- [Aufgaben]
1. Wiederhole aus dem Thread zu den Astro-Pop-Spielsteinen den Abschnitt wortgetreu: Setze bei den Worten „Soweit komme ich“ ein und höre nach „explodieren zu lassen.“ auf.
2. Schreib den Thread zu den Astro-Pop-Spielsteinen im Anschluss an seinen letzten Satz weiter.

- [Textauszug]
____________
# Variable Spielsteine (Astro Pop)



## Chrisi (18. Nov 2004)

Hallo zusammen,

ich sitze an einer schwierigen (für mich) Stelle fest.

Es geht um einen Nachbau des Spieles Astropop, es gibt dort eine Rakette am unteren Spielrand
und von oben kommt eine Fläche aus einzellen Steinen Schrittweise nach unten, wobei man mit dem Raumschiff die Möglichkeit hat einzellne Steine zu greifen und dann nach Farben aufeinander zu stapeln, sobald man dann 4 gleiche Farben nebeneinader hat explodieren die Steine.
Wenn die Mauer zuweit unten ist hat man verloren.

Soweit komme ich gut vorwärts, allerdings hänge ich bei den Steinen die von oben kommen.

Das Problem ist das jeder Stein einzellen ansprechbar sein muss, weil ich berechnen muss welcher Stein wann wo liegt um die Steine dann bei Bedarf explodieren zu lassen.

Beispiel mit 3x3 Steinen:

 x1 x2 x3
 x4 x5 x6     <-- Spielsteine
 x7 x8 x9

     /\           <-- Rakette


Ich habe gebastellt und gebsatellt, komme aber zu keiner sinnvollen Lösung diese Steinmauer zu generieren.

Hat da vieleicht jemand einen Tipp wie man sowas verwirklichen kann ?

Für alle die das Spiel nicht kennen: http://www.zylom.de (Astro Pop)

Viele Grüße und danke,

Chrisi


----------



## Wildcard (18. Nov 2004)

Hätte jetzt mal auf die Schnelle (ohne das Spiel zu kennen) gesagt das 
du am besten ein Stein Objekt machst.
So ein Objekt erzeugst du jedesmal wenn ein Stein von oben kommt.
Der Stein müsste mindestens wissen wo er ist, seine Farbe kennen und eine move methode haben.
____________
- [Bereitgestellte Daten]
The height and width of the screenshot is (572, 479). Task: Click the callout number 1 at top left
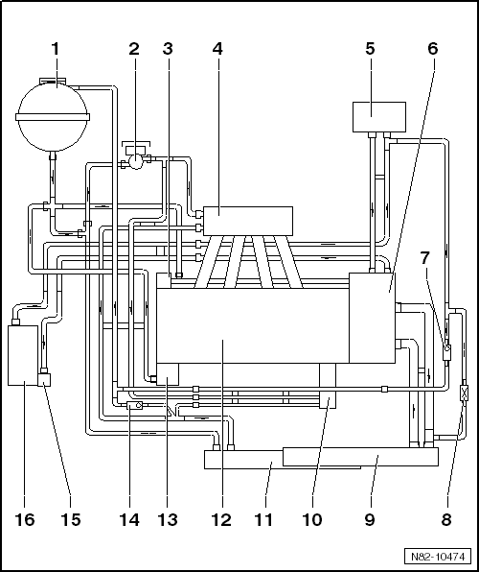(55, 49)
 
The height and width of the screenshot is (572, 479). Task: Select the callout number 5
(370, 49)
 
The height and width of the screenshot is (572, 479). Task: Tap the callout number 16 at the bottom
(24, 519)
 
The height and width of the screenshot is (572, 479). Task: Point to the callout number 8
(446, 519)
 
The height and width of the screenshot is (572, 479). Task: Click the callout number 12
(220, 519)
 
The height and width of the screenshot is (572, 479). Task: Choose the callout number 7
(424, 258)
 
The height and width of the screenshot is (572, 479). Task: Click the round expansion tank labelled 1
(53, 116)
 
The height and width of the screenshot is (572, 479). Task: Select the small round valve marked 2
(135, 162)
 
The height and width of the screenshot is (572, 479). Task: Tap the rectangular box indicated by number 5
(379, 117)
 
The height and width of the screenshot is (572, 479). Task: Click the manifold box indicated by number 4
(248, 221)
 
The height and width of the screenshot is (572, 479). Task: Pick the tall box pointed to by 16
(23, 355)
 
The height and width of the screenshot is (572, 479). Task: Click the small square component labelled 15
(44, 379)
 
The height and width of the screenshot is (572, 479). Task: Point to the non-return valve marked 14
(134, 405)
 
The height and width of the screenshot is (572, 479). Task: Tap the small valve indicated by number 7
(446, 349)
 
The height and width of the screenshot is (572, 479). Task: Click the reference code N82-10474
(438, 557)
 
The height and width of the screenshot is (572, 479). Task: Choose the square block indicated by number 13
(168, 374)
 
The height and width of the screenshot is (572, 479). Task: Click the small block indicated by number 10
(328, 400)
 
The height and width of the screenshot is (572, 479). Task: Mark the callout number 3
(168, 49)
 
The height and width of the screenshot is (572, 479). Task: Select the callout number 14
(129, 519)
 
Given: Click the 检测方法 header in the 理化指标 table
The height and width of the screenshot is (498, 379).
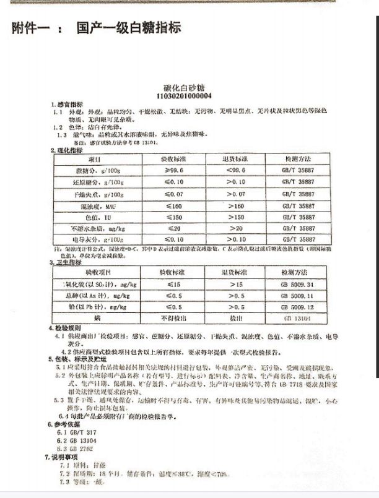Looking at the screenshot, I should click(298, 159).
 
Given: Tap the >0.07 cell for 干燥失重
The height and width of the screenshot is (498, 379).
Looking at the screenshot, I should click(235, 194).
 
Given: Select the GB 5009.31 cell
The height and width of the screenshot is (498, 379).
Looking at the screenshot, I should click(298, 284).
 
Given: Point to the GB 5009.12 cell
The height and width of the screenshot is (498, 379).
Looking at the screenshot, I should click(298, 307).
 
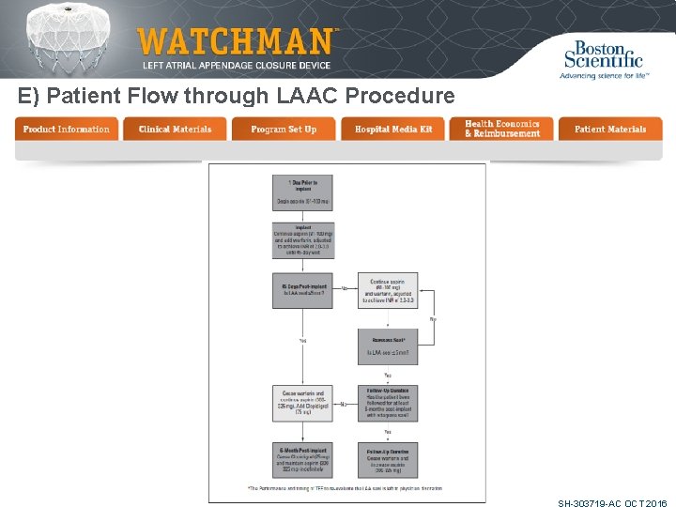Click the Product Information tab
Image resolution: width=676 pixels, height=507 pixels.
67,129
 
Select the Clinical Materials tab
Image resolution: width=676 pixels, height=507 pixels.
175,129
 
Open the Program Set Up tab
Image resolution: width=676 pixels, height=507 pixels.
284,129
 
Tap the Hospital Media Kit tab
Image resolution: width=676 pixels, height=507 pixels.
393,129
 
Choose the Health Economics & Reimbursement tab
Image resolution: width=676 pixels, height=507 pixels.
502,129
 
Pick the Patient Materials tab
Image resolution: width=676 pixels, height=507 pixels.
610,129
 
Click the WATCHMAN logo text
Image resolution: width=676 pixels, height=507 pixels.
235,41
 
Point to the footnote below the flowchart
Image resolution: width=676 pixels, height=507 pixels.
345,488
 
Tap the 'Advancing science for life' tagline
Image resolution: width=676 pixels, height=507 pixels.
604,75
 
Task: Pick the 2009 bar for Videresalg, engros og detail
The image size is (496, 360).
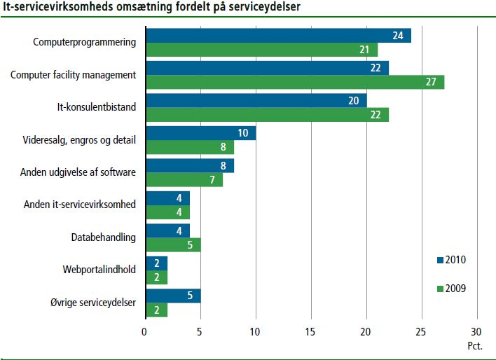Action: point(189,147)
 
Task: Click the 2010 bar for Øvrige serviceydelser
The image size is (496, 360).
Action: point(172,296)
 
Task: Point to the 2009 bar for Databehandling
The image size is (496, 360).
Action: point(172,245)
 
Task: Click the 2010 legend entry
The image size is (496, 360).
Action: point(450,260)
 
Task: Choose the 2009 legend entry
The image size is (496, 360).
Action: point(450,288)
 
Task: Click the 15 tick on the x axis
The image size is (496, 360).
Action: point(311,331)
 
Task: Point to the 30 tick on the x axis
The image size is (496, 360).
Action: point(477,331)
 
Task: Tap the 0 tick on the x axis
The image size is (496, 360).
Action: point(145,331)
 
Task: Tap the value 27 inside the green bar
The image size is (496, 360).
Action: point(430,82)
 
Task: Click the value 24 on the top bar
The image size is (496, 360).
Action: point(397,35)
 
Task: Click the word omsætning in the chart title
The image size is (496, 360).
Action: point(122,8)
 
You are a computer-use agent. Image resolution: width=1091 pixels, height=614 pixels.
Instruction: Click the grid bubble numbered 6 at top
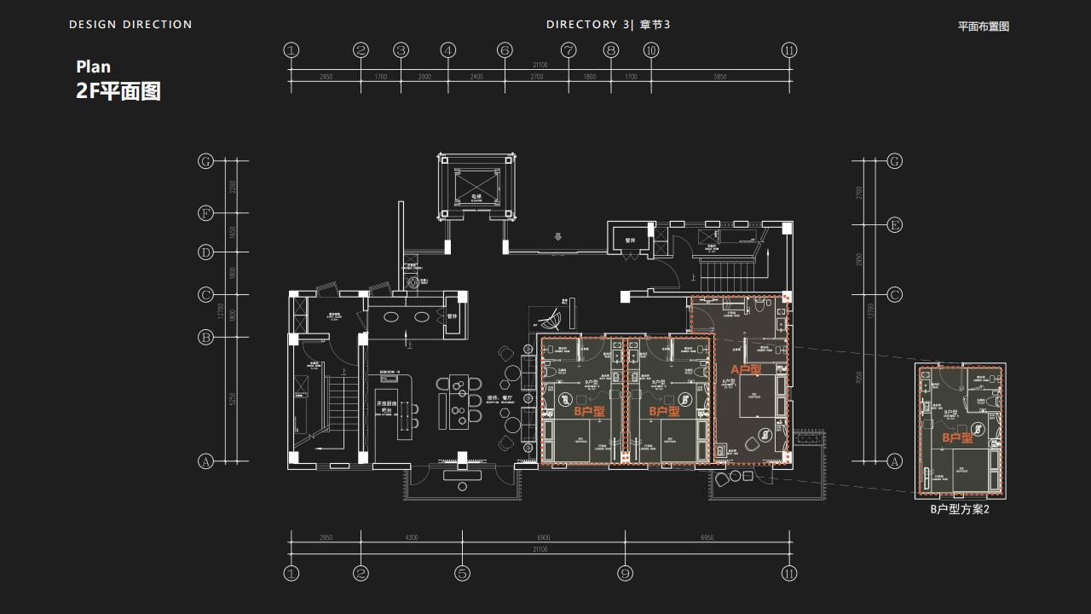coord(505,50)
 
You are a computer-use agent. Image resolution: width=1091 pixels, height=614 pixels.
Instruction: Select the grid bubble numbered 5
coord(462,573)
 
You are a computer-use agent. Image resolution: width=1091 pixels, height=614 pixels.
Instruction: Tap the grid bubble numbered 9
coord(625,573)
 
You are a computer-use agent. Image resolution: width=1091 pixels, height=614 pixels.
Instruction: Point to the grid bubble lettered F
coord(205,213)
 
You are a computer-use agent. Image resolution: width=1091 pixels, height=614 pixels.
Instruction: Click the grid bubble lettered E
coord(894,225)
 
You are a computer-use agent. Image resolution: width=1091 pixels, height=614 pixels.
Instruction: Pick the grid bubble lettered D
coord(205,252)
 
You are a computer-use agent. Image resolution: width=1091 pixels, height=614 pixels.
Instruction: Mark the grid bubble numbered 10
coord(651,50)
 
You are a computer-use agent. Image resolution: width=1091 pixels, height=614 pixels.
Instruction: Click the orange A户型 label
coord(746,370)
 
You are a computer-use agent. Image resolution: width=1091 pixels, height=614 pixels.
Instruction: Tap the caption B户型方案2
coord(960,509)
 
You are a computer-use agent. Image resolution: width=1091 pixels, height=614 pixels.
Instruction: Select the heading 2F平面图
coord(118,91)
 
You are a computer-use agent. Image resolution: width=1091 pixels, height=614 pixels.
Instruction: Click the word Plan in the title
coord(94,67)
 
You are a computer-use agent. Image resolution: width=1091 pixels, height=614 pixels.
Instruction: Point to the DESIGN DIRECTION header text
coord(130,25)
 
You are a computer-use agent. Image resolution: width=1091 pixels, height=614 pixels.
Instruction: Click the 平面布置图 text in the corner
coord(983,26)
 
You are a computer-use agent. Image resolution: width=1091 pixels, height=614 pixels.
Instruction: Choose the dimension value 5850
coord(720,77)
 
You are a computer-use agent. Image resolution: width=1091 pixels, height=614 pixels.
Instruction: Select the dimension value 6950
coord(707,537)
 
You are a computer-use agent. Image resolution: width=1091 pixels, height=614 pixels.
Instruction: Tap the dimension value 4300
coord(411,537)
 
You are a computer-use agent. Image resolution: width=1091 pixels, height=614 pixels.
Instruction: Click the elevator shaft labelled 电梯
coord(477,185)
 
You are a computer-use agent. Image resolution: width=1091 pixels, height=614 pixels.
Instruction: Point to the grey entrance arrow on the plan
coord(558,237)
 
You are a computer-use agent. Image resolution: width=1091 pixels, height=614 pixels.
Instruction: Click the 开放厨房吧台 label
coord(386,407)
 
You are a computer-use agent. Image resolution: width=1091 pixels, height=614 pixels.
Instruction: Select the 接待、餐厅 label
coord(499,398)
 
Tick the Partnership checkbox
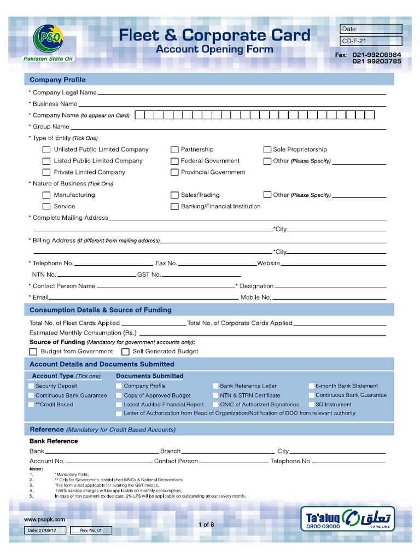click(174, 150)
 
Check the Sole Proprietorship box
click(267, 150)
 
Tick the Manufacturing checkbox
click(46, 195)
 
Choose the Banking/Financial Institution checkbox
click(174, 207)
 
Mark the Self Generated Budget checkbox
click(125, 352)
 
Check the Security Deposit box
click(31, 386)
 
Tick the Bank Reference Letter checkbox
click(215, 386)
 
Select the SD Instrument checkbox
click(311, 405)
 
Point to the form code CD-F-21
click(370, 40)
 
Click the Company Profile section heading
click(57, 80)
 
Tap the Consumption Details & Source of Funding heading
click(101, 310)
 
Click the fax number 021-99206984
click(377, 55)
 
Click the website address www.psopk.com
click(44, 520)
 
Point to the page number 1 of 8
click(206, 524)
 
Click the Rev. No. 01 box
click(91, 530)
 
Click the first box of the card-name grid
click(139, 115)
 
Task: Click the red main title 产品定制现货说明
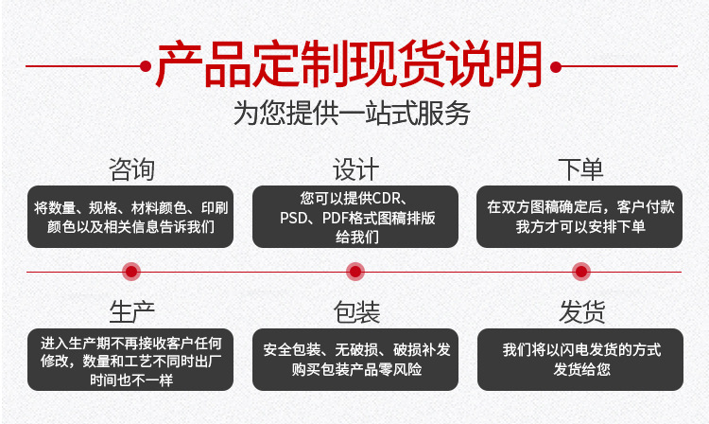click(x=349, y=63)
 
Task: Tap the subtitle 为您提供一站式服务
click(x=352, y=114)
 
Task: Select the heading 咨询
click(x=131, y=169)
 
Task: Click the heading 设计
click(x=355, y=169)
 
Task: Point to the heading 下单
click(x=580, y=169)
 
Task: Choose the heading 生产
click(x=131, y=312)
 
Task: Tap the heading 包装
click(x=356, y=312)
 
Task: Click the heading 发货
click(x=581, y=312)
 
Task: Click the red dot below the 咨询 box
click(x=131, y=272)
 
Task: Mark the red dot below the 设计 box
click(x=355, y=272)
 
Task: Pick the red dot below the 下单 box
click(x=581, y=272)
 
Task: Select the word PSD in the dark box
click(x=293, y=218)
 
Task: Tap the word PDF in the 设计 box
click(x=335, y=218)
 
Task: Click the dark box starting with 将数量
click(x=130, y=217)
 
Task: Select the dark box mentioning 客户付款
click(x=579, y=217)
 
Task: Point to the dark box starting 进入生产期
click(x=130, y=360)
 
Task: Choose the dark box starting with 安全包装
click(x=354, y=360)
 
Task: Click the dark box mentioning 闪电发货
click(x=580, y=360)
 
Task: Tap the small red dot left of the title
click(x=146, y=66)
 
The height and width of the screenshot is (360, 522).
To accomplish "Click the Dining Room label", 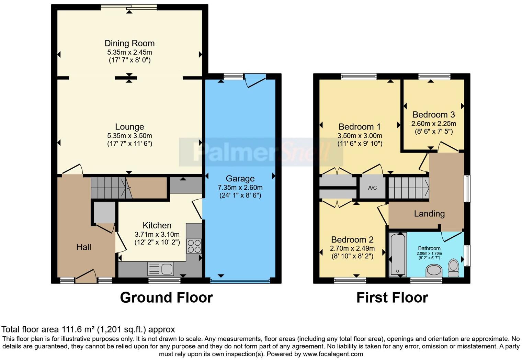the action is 129,43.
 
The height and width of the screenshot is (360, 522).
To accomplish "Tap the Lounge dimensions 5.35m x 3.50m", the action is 129,135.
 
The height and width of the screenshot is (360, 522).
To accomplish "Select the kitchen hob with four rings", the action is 194,246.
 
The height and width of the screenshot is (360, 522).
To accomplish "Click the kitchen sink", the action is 161,269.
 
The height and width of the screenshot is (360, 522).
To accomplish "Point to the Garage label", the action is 240,179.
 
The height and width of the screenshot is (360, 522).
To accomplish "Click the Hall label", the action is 84,247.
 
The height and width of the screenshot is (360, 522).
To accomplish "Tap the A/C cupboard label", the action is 372,188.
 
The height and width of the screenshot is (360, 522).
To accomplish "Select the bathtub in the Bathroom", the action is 398,255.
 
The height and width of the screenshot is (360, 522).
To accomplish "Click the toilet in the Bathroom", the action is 453,268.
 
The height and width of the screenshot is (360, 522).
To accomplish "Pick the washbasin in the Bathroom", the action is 434,271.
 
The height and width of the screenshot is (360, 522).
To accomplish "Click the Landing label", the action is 429,214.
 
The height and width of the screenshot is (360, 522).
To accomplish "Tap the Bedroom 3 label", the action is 434,114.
____________
- [Ergebnisse je Aufgabe]
1.
Soweit komme ich gut vorwärts, allerdings hänge ich bei den Steinen die von oben kommen.

Das Problem ist das jeder Stein einzellen ansprechbar sein muss, weil ich berechnen muss welcher Stein wann wo liegt um die Steine dann bei Bedarf explodieren zu lassen.

2.
Wie gesagt, war nur mal so mein erster gedanke  :wink:


----------



## Chrisi (18. Nov 2004)

Hallo,

der Gedanke hört sich gut an ;-)

Kannst du mir da noch ein wenig mehr Info geben ?

Ich habe eine Klasse geschrieben die eine Fläche erzeugt, wie ich sie haben will, diese binde ich dann in meinen
Spielthread ein und lasse die "Mauer" von oben nach unten wandern, klappt ;-)

Nur ist die Fläche ein fetter Klumpen, ich muss die Fläche irgendwie zerlegen bzw. so aufbauen das es einzellene Elemente sind auf die ich zugreifen kann ...
Habe da schon über einen Array nachgedacht, weiss aber nicht wirklich ob das Sinn macht.

Ich hatte schon den Einfall in dem Array nur die Koordinaten und die Farbe zu speichern, dann könnte man Prima verschiedene Level realiesieren, bzw. die Steinanzahl und Verteilung ändern ;-)

Also wäre in diesem Falle der Array sowas wie eine Bauzeichnung für das Mauerwerk ...

Kannst du mir deine Gedanken etwas näher erklären ?

Viele Grüße,

Chrisi


----------



## Wildcard (18. Nov 2004)

Ich weiß jetzt leider nicht wie das bei dir aussieht  und was man dann letztendlich im Spiel macht,
aber ich geh jetzt einfach mal davon aus das du auf ein Panel oder so zeichnest.
Wenn du einen neuen Stein brauchst erzeugst du ein neues Stein-Objekt und gibst ihm über den 
Konstruktor eine Startposition und eine Farbe.
Alle Steine auf dem Panel stecken in bspw. einer Hashmap, also brauchen sie noch eine ID die du
als Key benutzt. 
Wird ein Stein angeklickt (oder wie bewegt man die?) müsste dein Controller die Steine fragen
welcher auf diesem Punkt sitzt (da ja nur sie ihre Position kennen), und entsprechend reagieren.
Je nach Komplexität deines Spiels währe auch zu überlegen ob jeder Stein sich selbst zeichnet,
oder ob es reicht, dass das deine Viewer Klasse übernimmt.

Hoffe mal da war wenigstens irgendwas brauchbares dabei  :wink:


----------



## Chrisi (19. Nov 2004)

Danke für deine Hilfe.

Das ganze läuft als Applet.

Die Steine Scrollen Schtittweise von oben auf den unteren Teil des Applets zu, mit der Rakette kann man die einzellnen Steine (wenn keiner davor liegt) greifen, auch mehrer aufeinmal sofern die gleiche Farbe und dann wieder an die Mauer nach oben schmeissen, sobald mehr als 4 sich berühren explodieren die Steine.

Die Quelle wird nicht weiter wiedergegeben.